Before Chayne could answer, Russell said, “I didn’t tell Cody how old I was… when it happened.”

But he didn’t want to lie to Chayne, and so he added, “When things happened the first time, he didn’t know how old I was. I didn’t know how old he was either.”

“But you had some idea,” Chayne said. “And so did he.

“So… if there was a first time…. There was a second time.”

“It was when we first met,” Russell said. “And then… the other night.”

Chayne’s face was Buddha calm. He waited for Russell to continue.

“It was the same night we found out. Right before we found out.”

“Oh,” the breath came from Chayne like a popped balloon.

“Yeah,” said Russell, who realized he was still standing up.

Now Russell went to make a cup of coffee. He took off his great coat and his scarf and sat at the table.

“I tried to ignore my feelings, and then Jason came over, trying to apologize—“

“Really?”

“Yes. And I went straight to Cody, and that’s how everything happened. Please don’t judge…. I don’t care if you judge me. I know you won’t. Please don’t judge him.”
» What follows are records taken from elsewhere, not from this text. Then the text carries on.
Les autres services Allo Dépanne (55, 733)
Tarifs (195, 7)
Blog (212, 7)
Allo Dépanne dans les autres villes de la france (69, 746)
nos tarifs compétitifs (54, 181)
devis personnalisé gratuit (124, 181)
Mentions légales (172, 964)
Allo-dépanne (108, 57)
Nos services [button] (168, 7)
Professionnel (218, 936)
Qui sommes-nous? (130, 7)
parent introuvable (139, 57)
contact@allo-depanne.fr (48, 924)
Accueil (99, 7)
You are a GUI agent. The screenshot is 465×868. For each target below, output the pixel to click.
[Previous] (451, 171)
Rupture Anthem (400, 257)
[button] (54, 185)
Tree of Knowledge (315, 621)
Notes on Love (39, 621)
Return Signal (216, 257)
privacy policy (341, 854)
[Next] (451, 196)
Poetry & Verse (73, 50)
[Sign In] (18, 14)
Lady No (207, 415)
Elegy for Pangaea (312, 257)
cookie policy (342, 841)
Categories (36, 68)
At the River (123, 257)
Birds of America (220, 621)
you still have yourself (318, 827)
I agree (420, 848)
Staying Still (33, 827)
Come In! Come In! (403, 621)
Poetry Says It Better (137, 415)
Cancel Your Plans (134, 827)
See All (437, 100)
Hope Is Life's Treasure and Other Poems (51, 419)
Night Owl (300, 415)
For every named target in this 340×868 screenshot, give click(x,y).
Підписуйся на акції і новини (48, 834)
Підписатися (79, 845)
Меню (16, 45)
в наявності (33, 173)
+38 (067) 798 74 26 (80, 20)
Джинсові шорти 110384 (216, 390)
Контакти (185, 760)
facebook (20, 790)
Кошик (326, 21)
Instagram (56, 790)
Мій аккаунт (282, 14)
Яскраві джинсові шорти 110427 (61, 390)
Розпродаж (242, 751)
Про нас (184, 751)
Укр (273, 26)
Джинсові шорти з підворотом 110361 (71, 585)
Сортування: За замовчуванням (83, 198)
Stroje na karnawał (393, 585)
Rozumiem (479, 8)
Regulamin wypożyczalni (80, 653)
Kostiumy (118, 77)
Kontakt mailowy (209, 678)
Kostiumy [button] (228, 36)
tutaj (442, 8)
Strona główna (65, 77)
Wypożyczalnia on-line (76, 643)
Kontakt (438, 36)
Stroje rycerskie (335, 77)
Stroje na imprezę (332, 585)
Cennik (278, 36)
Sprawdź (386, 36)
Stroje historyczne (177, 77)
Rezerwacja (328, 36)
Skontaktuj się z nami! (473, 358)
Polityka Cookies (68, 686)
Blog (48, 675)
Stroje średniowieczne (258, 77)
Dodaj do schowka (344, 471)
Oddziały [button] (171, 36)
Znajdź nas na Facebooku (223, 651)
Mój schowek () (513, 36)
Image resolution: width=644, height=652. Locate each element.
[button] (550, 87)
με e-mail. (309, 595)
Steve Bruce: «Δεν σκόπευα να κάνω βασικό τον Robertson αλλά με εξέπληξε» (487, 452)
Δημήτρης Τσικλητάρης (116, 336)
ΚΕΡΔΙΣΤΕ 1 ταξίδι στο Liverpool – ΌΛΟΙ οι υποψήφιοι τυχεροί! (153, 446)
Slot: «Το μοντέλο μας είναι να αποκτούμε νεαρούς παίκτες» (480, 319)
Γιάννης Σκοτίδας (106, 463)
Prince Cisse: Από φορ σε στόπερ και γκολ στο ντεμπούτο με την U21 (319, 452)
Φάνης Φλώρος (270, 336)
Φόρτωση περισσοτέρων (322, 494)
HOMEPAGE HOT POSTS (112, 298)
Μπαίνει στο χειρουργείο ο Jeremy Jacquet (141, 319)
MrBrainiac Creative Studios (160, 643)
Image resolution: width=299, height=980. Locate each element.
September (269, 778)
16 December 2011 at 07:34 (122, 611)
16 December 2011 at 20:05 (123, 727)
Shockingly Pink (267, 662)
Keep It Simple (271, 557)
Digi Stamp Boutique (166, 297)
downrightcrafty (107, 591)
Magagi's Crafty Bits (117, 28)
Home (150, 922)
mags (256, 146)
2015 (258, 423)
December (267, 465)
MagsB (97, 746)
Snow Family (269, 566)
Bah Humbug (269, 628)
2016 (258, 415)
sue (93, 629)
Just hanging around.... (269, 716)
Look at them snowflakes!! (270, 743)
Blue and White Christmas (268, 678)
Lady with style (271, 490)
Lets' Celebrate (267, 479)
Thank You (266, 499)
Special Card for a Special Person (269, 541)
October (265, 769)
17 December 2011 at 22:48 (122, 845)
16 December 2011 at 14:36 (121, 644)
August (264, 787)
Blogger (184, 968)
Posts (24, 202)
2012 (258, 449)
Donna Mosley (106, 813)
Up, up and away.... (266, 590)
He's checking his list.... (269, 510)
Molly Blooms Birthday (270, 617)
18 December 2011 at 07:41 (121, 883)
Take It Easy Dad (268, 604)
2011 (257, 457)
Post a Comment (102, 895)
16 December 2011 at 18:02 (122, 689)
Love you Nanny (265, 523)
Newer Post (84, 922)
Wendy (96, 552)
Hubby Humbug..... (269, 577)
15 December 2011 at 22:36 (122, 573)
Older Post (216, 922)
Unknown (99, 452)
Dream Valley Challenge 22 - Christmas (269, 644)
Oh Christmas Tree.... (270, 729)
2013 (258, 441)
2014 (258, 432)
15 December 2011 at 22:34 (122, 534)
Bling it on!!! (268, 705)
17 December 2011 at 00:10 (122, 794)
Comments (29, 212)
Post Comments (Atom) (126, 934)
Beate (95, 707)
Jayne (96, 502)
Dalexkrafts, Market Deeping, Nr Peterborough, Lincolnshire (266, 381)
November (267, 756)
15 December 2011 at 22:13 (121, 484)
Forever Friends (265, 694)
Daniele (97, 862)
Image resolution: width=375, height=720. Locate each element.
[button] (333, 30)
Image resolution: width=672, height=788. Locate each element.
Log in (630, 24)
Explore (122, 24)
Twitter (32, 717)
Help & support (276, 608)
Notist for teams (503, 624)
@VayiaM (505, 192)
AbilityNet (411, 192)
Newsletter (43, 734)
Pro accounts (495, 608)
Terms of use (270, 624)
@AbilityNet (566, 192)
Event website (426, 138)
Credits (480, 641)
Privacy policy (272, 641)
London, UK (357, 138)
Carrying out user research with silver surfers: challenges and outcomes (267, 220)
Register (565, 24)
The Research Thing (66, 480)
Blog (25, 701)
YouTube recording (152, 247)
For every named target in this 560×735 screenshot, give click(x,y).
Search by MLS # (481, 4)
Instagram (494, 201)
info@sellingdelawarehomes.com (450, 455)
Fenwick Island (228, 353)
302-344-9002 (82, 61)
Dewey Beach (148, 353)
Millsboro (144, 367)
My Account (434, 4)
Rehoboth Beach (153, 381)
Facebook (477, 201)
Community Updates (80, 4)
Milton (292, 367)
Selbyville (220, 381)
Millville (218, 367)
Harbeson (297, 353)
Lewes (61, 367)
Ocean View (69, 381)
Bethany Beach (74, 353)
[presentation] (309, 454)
Chayne took a sip from his coffee and said, “I don’t like it when you don’t tell me things.”

Russell sat back in his chair, for the first time looking ashamed.

“Every since this summer, you’ve been having this life for yourself that you keep to yourself. I understand that, but I don’t like that you think you can’t tell me things.”

“I can tell you things,” Russell said. “But I can’t tell you everything.”

“Why?”

“Because I’m honestly surprised by some of the things I’ve done… and I’m not always sure if I’m embarrassed by them.”

“You can always come to me.”

“I know that.”

“Are you sure?”

When Russell didn’t answer, Chayne got up and went to the refrigerator, and as he pulled out the half eaten cake, Russell answered.

“Yes. Yes, I know. But sometimes I need to NOT tell. Do you understand? I need some things to just be mine until I’ve figured them out.”

“That’s fine. That’s growing up. But there’s a fine line between keeping your own council and hiding your life away.”

“Yes,” Russell said. “I’m starting to see that.”